The hiring process was a bit odd — mostly, I gather, because while I applied for an advertised position, the one I ended up getting was something that had been wanted for a while, but hadn’t actually had a request open. So I did a bunch of interviews for the job I was applying for, then got redirected to the other position, and did a few interviews for that without either me or the interviewers having a terribly clear idea what the position would involve. (I guess it didn’t really help that my first interview, which was to be with my boss’s boss, got rearranged because he couldn’t make it in due to water over the roads, and then Brisbane flooded; that the whole point of the position is that they didn’t have anyone working in that role closer than the Czech Republic is probably also a factor…)
As it’s turned out, that’s been a pretty accurate reflection of the role: I’ve mostly been setting my own priorities, which mostly means balancing between teaching myself how things work, helping out the rest of my team, and working with the bits of Red Hat that are local, or at least operate in compatible timezones. Happily, that seems to be working out fairly okay. (And at least the way I’ve been doing it isn’t much different to doing open source in general: “gah, this program is doing something odd. okay, find the source, see what it’s doing and why, and either (a) do something different to get what you want, or (b) fix the code. oh, and also, you now understand that program”)

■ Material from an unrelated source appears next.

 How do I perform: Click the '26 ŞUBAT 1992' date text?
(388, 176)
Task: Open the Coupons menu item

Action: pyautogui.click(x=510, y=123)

As it turned out, that leads into the main culture shock I had on arriving: what most surprised me was actually the lack of differences compared to being involved in Debian — which admittedly might have been helped by a certain article hitting LWN just in time for my first day. “Ah, so that list is the equivalent of debian-devel. Good to know.” There’s a decent number of names that pop up that are familiar from Debian too, which is nice. Other comfortingly familiar first day activities were subscribing to more specific mailing lists, joining various IRC channels, getting my accounts setup and setting up my laptop. (Fedora was suggested, “not Debian” was recommended ;)
Not that everything’s the same — there’s rpm/yum versus dpkg/apt obviously, and there’s a whole morass of things to worry about working for a public company. But a lot of it fits into either “different to Debian, but not very” and “well, duh, Red Hat’s a for-profit, you have to do something like this, and that’s not a bad way of doing it”.
Hmm, not sure what else I can really talk about without at least running it by someone else to make sure it’s okay to talk about in public. I think there’s only a couple of things I’ve done so far that have gone via Fedora and are thus easy — the first was a quick python script to make publishing fedora torrents easier, and the other was a quick patch to the fedora buildsystem software to help support analytics. Not especially thrilling, though. I think Dennis is planning on throwing me into more Fedora stuff fairly soon, so hopefully that might change.